To configure the Mail Express Server to allow a larger header size:
- Shut down the Mail Express Server service.
- Using a text editor such as Notepad, edit the configuration file “<Mail Express Server Installation Directory>\conf \server.xml”
- Locate the SSL Connector definition XML Element by searching for the text "port=443". The element will be similar to:
<Connector
address="192.168.1.58"
port="443"
protocol="HTTP/1.1"
connectionTimeout="20000"
keepAliveTimeout="20000"
enableLookups="true"
disableUploadTimeout="true"
acceptCount="100"
maxThreads="200"
scheme="https"
secure="true"
SSLEnabled="true"
SSLProtocol="all"
SSLCipherSuite="ALL:!ADH:!SSLv2:!EXPORT40:!EXP:!LOW"
SSLCertificateFile="${catalina.home}\conf\MailExpress.crt"
SSLCertificateKeyFile="${catalina.home}\conf\MailExpress.key"
SSLPassword="mailexpress"
SSLVerifyClient="none"
SSLVerifyDepth="10"/>
- Add the maxHttpHeaderSize attribute into the “Connector” definition. For example: maxHttpHeaderSize="16384"

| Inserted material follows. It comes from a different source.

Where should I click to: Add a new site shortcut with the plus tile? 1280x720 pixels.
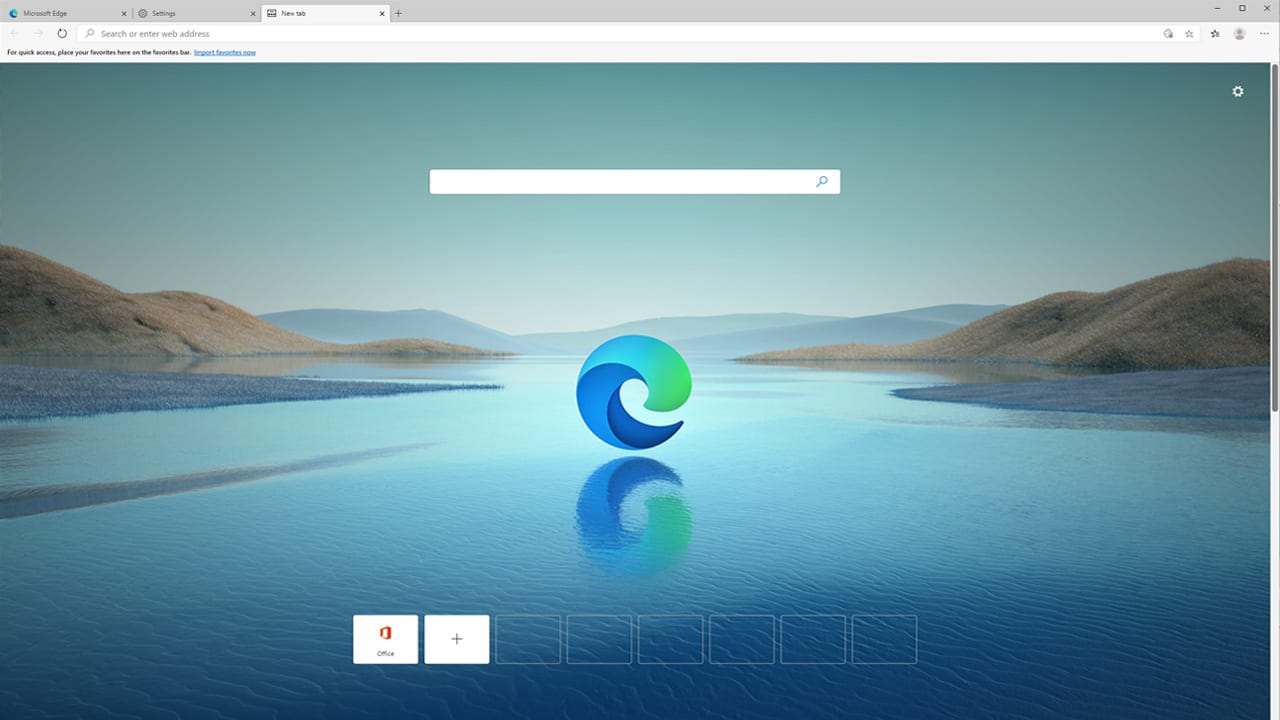pos(456,639)
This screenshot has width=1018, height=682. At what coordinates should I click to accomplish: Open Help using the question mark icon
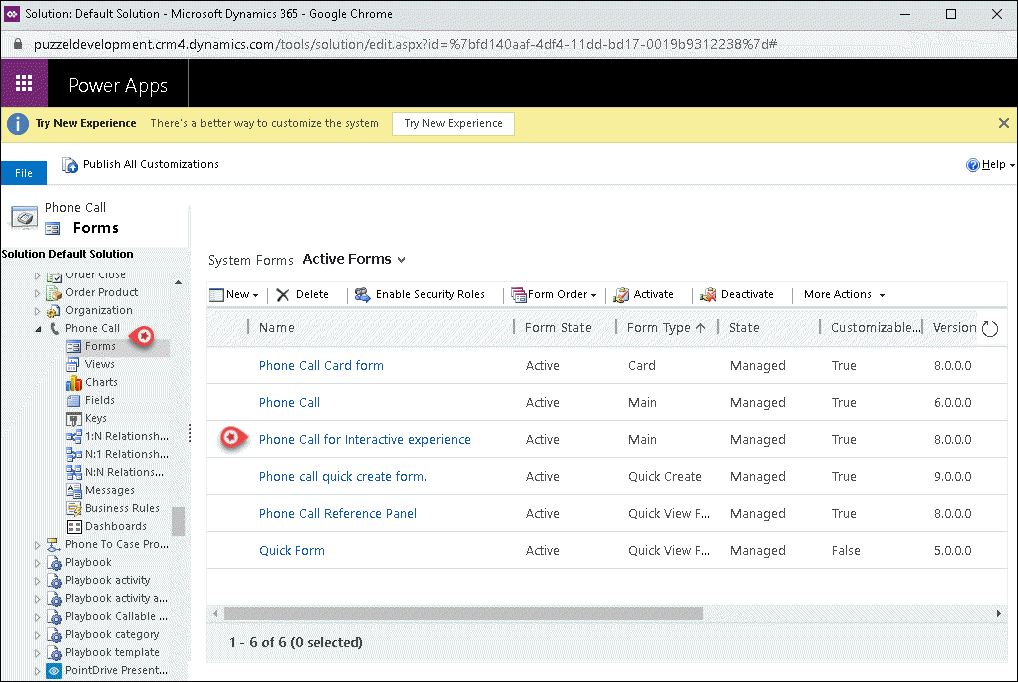coord(972,165)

The number can range from 8192 to 65536. The resulting Connector definition should resemble the following example:
<Connector
address="192.168.1.58"
port="443"
protocol="HTTP/1.1"
connectionTimeout="20000"
keepAliveTimeout="20000"
enableLookups="true"
disableUploadTimeout="true"
acceptCount="100"
maxThreads="200"
maxHttpHeaderSize="16384"
scheme="https"
secure="true"
SSLEnabled="true"
SSLProtocol="all"
SSLCipherSuite="ALL:!ADH:!SSLv2:!EXPORT40:!EXP:!LOW"
SSLCertificateFile="${catalina.home}\conf\MailExpress.crt"
SSLCertificateKeyFile="${catalina.home}\conf\MailExpress.key"
SSLPassword="mailexpress"
SSLVerifyClient="none"
SSLVerifyDepth="10"/>
- Save the changes to the file.
- Start the Mail Express Server service.